Cultivating History Lessons

By Eve Pranis

"Our third and fourth grade team is studying the history of this region and the immigrants who settled it," reports Kathy Farrington from South Burlington, VT. With an eye toward making the investigation more meaningful for her pupils, Kathy asked them to interview parents, grandparents, and other elders to find out where they had emigrated from and what types of items they had valued enough to bring with them.

"The kids were amazed to discover what a wide range of ethnic backgrounds were represented and how frequently the interviewees reminisced about recipes that were among the valued items they had brought to this country," says Kathy. Since the class was also steeped in indoor and outdoor garden ventures, the students became curious about what types of plant- or garden-related memories they could glean from their elders. "A boy whose parents came from Peru brought in a variety of little purple potatoes that they had grown in their homeland," says Kathy. "The students were intrigued as they cut them open and compared them with familiar types of potatoes," she adds. Other historical sleuths regaled their classmates with relatives' memories of eating edible wild plants, raising special garden flowers, or enjoying sumptuous garden feasts.

Students were next challenged to choose a plant representing one of their family's countries of origin, then use their findings to write their own revealing plant stories. "In the next stage of the project, the students are experimenting to figure out which plants they can grow at school," says Kathy. Plans are already afoot for raising Peruvian blue potatoes, Italian garlic, rice, and a host of herbs in the classroom GrowLab and outdoor garden.

• **DATA EXTRACT**:
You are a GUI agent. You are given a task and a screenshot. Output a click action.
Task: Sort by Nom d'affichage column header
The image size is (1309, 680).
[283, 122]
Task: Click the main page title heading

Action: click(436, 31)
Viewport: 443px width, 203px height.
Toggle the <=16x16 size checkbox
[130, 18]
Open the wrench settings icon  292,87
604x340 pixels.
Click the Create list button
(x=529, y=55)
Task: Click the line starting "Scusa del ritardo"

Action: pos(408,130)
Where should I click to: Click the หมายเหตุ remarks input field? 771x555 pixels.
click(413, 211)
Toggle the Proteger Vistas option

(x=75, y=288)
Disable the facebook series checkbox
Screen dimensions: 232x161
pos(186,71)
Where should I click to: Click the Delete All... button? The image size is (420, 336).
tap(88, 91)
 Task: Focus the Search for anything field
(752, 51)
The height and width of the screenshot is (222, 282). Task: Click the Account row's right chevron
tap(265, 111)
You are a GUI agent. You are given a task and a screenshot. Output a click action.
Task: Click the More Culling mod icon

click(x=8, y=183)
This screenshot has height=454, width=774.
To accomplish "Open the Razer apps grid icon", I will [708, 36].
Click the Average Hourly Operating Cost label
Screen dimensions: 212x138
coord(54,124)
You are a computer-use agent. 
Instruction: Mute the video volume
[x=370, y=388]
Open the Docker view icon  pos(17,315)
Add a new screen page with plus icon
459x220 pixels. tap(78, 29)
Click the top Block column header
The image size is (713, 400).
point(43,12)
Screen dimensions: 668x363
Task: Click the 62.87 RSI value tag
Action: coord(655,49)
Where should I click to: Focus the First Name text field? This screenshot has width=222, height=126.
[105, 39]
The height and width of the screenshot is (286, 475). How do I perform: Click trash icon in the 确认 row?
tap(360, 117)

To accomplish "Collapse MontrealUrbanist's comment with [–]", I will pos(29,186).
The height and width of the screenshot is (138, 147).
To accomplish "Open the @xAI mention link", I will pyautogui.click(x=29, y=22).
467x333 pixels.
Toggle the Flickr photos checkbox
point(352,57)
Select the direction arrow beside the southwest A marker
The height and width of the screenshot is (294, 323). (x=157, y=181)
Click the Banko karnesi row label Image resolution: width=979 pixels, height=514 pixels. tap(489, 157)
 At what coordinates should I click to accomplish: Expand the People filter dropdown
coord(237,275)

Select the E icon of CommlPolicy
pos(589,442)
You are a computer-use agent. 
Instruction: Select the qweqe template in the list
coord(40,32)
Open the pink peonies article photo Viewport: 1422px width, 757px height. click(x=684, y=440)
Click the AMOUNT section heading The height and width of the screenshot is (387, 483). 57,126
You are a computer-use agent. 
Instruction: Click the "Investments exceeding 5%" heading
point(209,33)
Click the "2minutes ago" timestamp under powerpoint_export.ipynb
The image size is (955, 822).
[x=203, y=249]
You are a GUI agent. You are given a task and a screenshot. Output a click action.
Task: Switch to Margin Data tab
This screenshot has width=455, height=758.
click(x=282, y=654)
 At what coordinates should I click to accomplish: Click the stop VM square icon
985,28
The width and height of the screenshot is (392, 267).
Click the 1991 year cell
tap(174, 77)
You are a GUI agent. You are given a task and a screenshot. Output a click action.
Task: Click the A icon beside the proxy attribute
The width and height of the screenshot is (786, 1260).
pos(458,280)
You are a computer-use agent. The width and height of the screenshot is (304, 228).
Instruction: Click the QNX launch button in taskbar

• **ACTIVITIES**:
1. Decide whether each statement agrees with the text on cultivating history lessons. For each of (a), (b) and (c), answer yes or no and quote the deciding words of the text.
(a) A girl whose parents came from Peru brought purple potatoes to class.
(b) Kathy asked her pupils to find out from elders where they had emigrated from.
(c) The class plans to grow Italian garlic.
2. Write what comes next in the text on cultivating history lessons, picking up after its last sentence.

• **SET OF ANSWERS**:
1.
(a) No: "A boy whose parents came from Peru brought in a variety of little purple potatoes that they had grown in their homeland"
(b) Yes: "to find out where they had emigrated from"
(c) Yes: "Plans are already afoot for raising Peruvian blue potatoes, Italian garlic, rice, and a host of herbs"

2.
"Most of my students had never really thought about how important foods and plants are to different cultures," explains Kathy. "This focus on local heritage has helped give them a tangible connection to their own past and to their elders, and an appreciation for the foods and traditions of other cultures," she adds.

Humankind and plants have been inextricably linked throughout history. Our reliance on plants -- for food, shelter, spices, medicine, cosmetics, fuel, clothing, and more -- has played a key role in shaping cultures and the unfolding of world events. This dependency has even triggered wars and waves of migration, and prompted social and technological shifts such as the Industrial Revolution.

Consider the opportunities for using plants and gardens as a lens for learning about world geography and historical eras. For instance, imagine how a colonial herb garden project might help illuminate what life was like during those times; or what students might learn about world geography and cultures by researching and raising food and fiber plants from different regions.